The likes of Gianfranco Zola have been linked with the Brentford role going forward, but Weir is at pains to point out that he and Warburton can hardly be cast in the role of Luddites. "What I would say is that we are very open to the numbers and utilising them," said Weir. "When I came into the job, I knew what the owner did and how he worked. We enjoyed getting access to all the data and we used it. Mark used it in relation to the league and the players - as an addition to what we did already. Now the owner wants to move more towards his side of it, with less of the traditional methods. It is his club and his decision. But it has been amicable.

"This is just the industry I am in," he added. "Anyone who has been in management recently during the last couple of years has some stories to tell."

One player who hasn't been able to embellish his statistics further is Lewis Macleod. The midfielder arrived from Rangers with a hamstring problem and has been ruled out for the season, but could yet find himself following Ryan Fraser into the Barclays Premier League. "He is desperate to be involved and we are desperate for him to be involved, because we know how good a player he is," said Weir. "He is back in training now and getting closer, but this isn't really the ideal stage to throw him in when he isn't maybe quite up and running. But he will definitely be an asset to this team long term."

Perhaps the biggest success has been keeping the promotion chase together, just one season after reaching the Championship, amid all the uncertainty. Middlesbrough have beaten them twice this season but Brentford are third favourites of four to win out via the play-offs, and stranger things have definitely happened. "It is a credit to Mark how he has managed a difficult situation," added Weir. "Because the story is the football and it should be the football."

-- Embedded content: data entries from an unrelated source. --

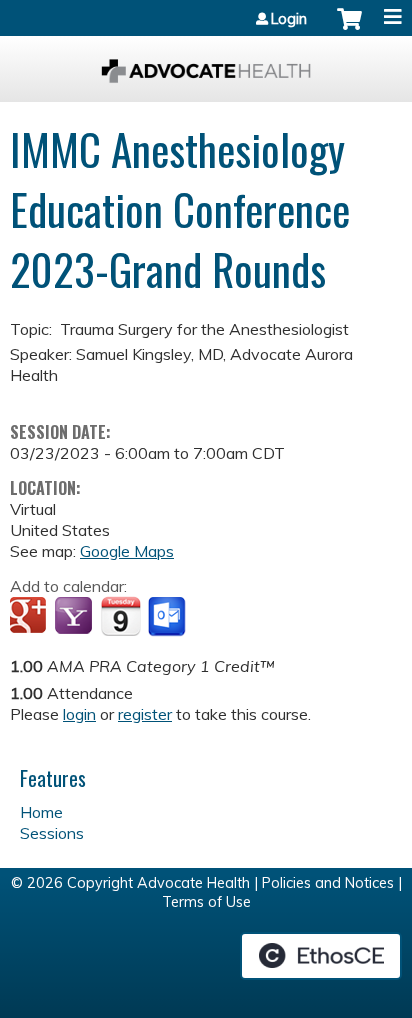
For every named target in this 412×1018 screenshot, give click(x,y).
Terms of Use (206, 902)
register (145, 714)
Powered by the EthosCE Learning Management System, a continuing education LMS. (321, 956)
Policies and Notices (328, 883)
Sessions (52, 833)
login (79, 714)
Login (289, 19)
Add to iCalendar (120, 616)
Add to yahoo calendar (75, 617)
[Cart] (349, 29)
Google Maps (127, 551)
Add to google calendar (30, 617)
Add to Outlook (168, 617)
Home (41, 812)
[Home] (206, 64)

Weir has one eye on the play-offs north of the border as well, of course. Rangers travel to Palmerston Park on Saturday evening, with a Hibs side under the charge of his former Everton pal Alan Stubbs thought likely to be the main block in the road for his former side.

"It is like any playoffs, and ours is exactly the same, there's an element of risk involved, an element of luck required," said Weir. "For us, it is the next three games, for them [Rangers] it could be the next six. For players and managers, it is all a little bit random: I don't think you can confidently predict what is going to happen. You have to be impressed with the job Alan has done, while you would back Rangers to beat Queens most days. It isn't always about who finishes highest in the league. It is about who handles the situation best and who performs best on the day."